Angle Light, a $15,500 yearling purchase owned by Toronto, Ontario native Edwin Whittaker, had his day in the sun and Secretariat would win the Kentucky Derby next out en route to Triple Crown immortality.

Schwartz comes into Saturday’s event with his own underdog in Brooklyn Strong, a $5,000 purchase at the OBS Spring Sale of Two-Year-Olds in Training. The handsome bay is out of the Medaglia d’Oro mare Riviera Chic, who had produced a pair of winners – Danielle’s Pride and American Mission – from three foals.

“I bought him without asking anybody,” said Schwartz, who usually attends sales with his young trainer in tow. “Maybe Danny shouldn’t have left me alone there.

“I liked his breeding and he ran a 10.2 and I liked the video I saw. Being a New York-bred was definitely a part of it. We live near the track and we can run him there, but I think I would have bought him no matter where he was bred,” added Schwartz. “When he was so cheap I thought I just had to buy the horse. The funny thing is you never get any of the big guys bidding against you when it’s a $5,000 horse.”

Schwartz said he called Velazquez after the purchase and was immediately admonished.

“I called Danny and he said, ‘You bought a $5,000 horse? What did I tell you!’” said Schwartz with a laugh.

Brooklyn Strong has proven to be an astute purchase.

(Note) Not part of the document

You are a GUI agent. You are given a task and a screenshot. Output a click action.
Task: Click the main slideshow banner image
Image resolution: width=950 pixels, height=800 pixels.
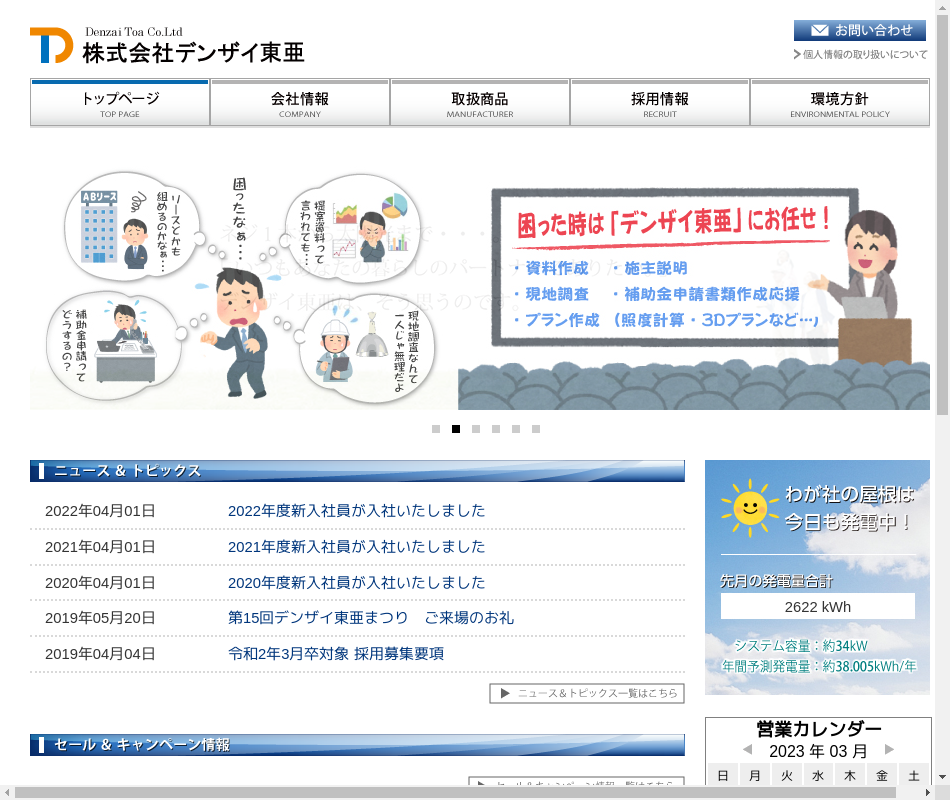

After a debut maiden claiming win in September at Delaware Park under Abner Adorno, Brooklyn Strong stepped into stakes company and finished third in the Bertram F. Bongard on October 2 at Belmont with Eric Cancel up.

The gelding redeemed himself when piloted to victory by Jose Ortiz in the Sleepy Hollow on October 24 at Belmont and followed with a neck score engineered by Joel Rosario in the nine-furlong Grade 2 Remsen on December 5 at the Big A, garnering a career-best 94 Beyer Speed Figure and 10 Kentucky Derby qualifying points.

Schwartz credits Velazquez for the development of Brooklyn Strong from a modest purchase to a legitimate Derby contender with $195,000 in the bank.

“Danny is like a third son. I can’t imagine a harder worker,” said Schwartz. “He’s a terrific trainer and when he tells me a horse is ready to win, he’s almost always right. He really knows when he has a horse just right.

“I told him this is his breakout year and his chance to show people what he can do,” continued Schwartz. “He got a break getting these horses for so little money and making them good horses. He’s a great evaluator of the talent that he gets. He’s not the type of trainer that can go out and spend $300,000 at a sale. He got the Laoban filly for $15,000 and I got into a lucky spot on my own buying ‘Brooklyn’.”

Manny Franco will pick up the mount on Saturday to become the fifth jockey in as many starts on the young horse and will need to hit the exacta to pick up enough points to jump from 33rd in the Kentucky Derby points standings into one of the 20 available stalls.

Schwartz said he is optimistic of a big effort after watching Known Agenda, who finished third in the Remsen, dominate in the Grade 1 Florida Derby on Saturday at Gulfstream Park.

“I think now more than ever the Derby is wide open, but we have to finish first or second to get there,” said Schwartz. “I’d like to see Franco have him third or fourth on the outside and make his move at the top of the stretch and blow by everybody. That’s been his action and I wouldn’t want to change. I’d love to see him win big but any victory would be fine. I know he can run all day.”

Due to New York State COVID-19 guidelines, Saturday’s Wood Memorial will be conducted without spectators and only a limited number of owners and essential personnel onsite. However, Schwartz said his small group will do their best to make as much noise as the 40,000 fans that attended the 1973 edition.

“If you watch the TV replays of our other races, you can see Danny and I embarrassing ourselves up in the second level,” said Schwartz. “Our little group will be screaming, for sure. It’s a little different for the big owners and big trainers – they’ve seen this before, we haven’t. We react a bit differently. It’s a lot of fun and a lot of excitement. I can’t wait.”